Approving the request

  • On your CA server, open “Certification Authority
  • Open the “Pending Request
  • Right click on the “Request ID” itself and click “All Tasks“, “Issue

Retrieving and installing the certificate

Unfortunately there is no way in the UI to retrieve an issued certificate, well at least not that I’m aware of. Let’s use the “certutil” command-line tool to retrieve and install the certificate.

  • On your Domain Controller, open an elevated command-prompt. Make sure you don’t have PowerShell selected. Use the following command:
certutil -pulse

This will retrieve the certificate and place it into the local computers “MY” store.

Exporting the certificate

The next step is to export the certificate to a portal format (PFX). Just follow along.

  • Open “certlm.msc
  • Browse to “Personal“, “Certificates“, right click on the installed certificate, select “All Tasks“, “Export“.
  • Click “Next” on the “Welcome to the Certificate Export Wizard
  • Select “Yes, export the private key“, click “Next“. Please note that we explicitly enabled this option in the template.
  • On the “Export file format” page, select only these options:
    • Delete the private key if the export is successful
    • Enable certificate privacy
  • Click “Next” after the selection.
  • On the “Security” page, select “Password:”, enter a password of your choosing. Select “AES256-SHA256” for the encryption type, click “Next
  • On the “File to export” page, browse to a location where you want to store the PFX file, click “Next“, Click “Finish“, click “OK
  • After a successful export, delete the certificate from the “Personal” store as it is no longer needed.

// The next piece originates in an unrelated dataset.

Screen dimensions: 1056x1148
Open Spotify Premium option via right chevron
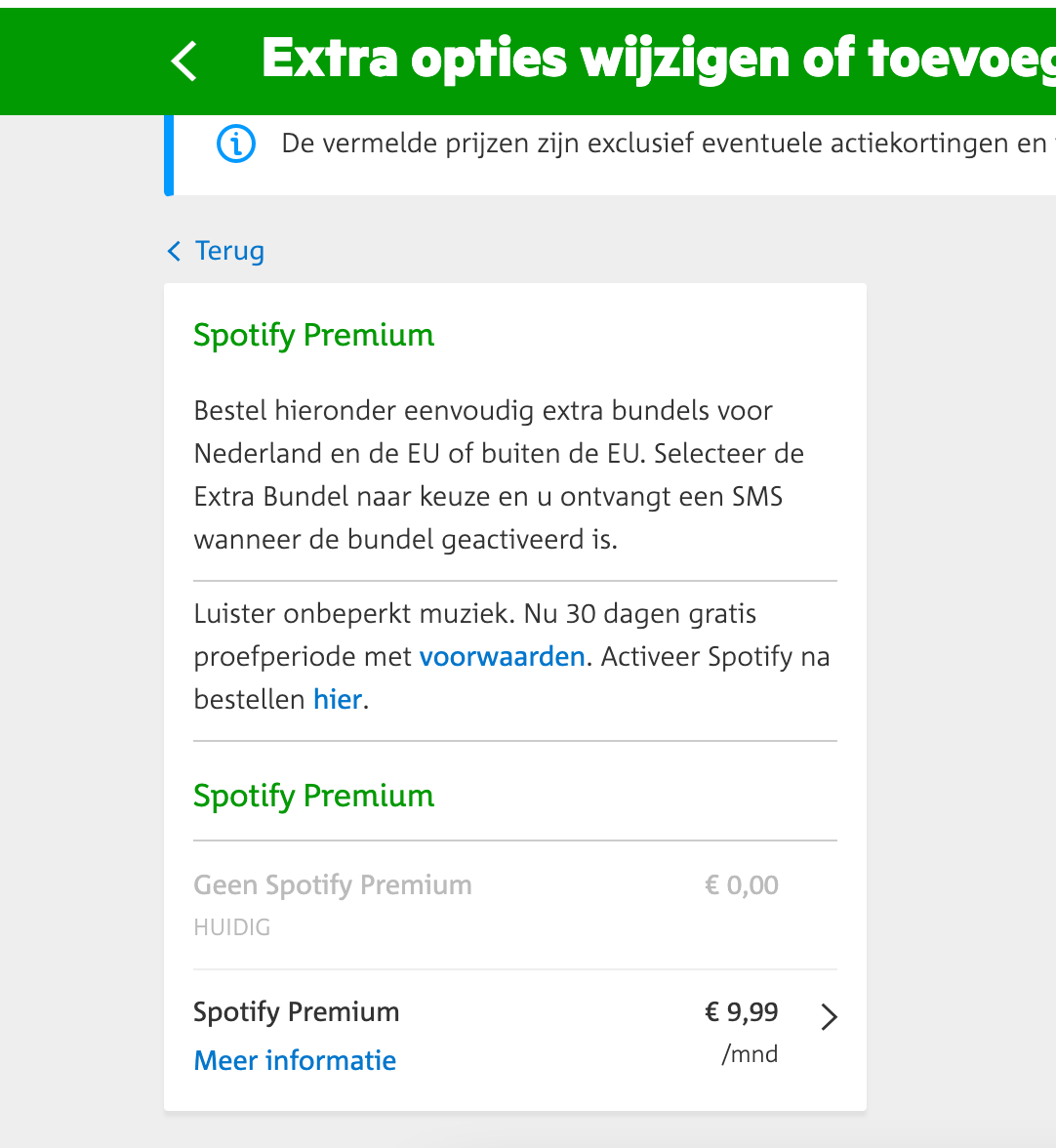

Placing the certificate in the NTDS Store

Now it’s time to import the certificate into the Active Directory service. On your Domain Controller, open up your Management Console (MMC) and follow these steps.

  • Click “File“, “Add/ Remove Snap-in“, select “Certificates“, click “Add
  • Select “Service account“, click “Next
  • Select “Locale computer“, and click “Next”
  • Select the “Active Directory Domain Services” service and click “Finish” and finally “OK
  • Browse to “NTDS\Personal“, right click and choose, “All Tasks“, “Import
  • On the “Welcome to the Certificate Import Wizard” page, click “Next
  • On the “File to import” page, browse to the location where you stored the exported PFX file. If you don’t see the file, select “Personal information exchange” in the drop-down box in the right bottom corner. Click “Open“, click “Next
  • On the “Private key protection” page, enter the password assigned to the PFX file, click “Next
  • On the “Certificate store” page, make sure that “NTDS\Personal” is listed, click “Next“, click “Finish“, click “OK

And that’s it! Now let’s see if what we did actually works.

Testing the certificate

Now that we have successfully imported the certificate into the “NTDS\Personal” store it’s time to give it a test run, we don’t just believe the theory, we need to validate it as well.

First we need to get the thumbprint of the certificate in the “NTDS\Personal” store, obviously we can do that with PowerShell, but we’re still in the GUI section, so I’m going to click. Just follow these few steps.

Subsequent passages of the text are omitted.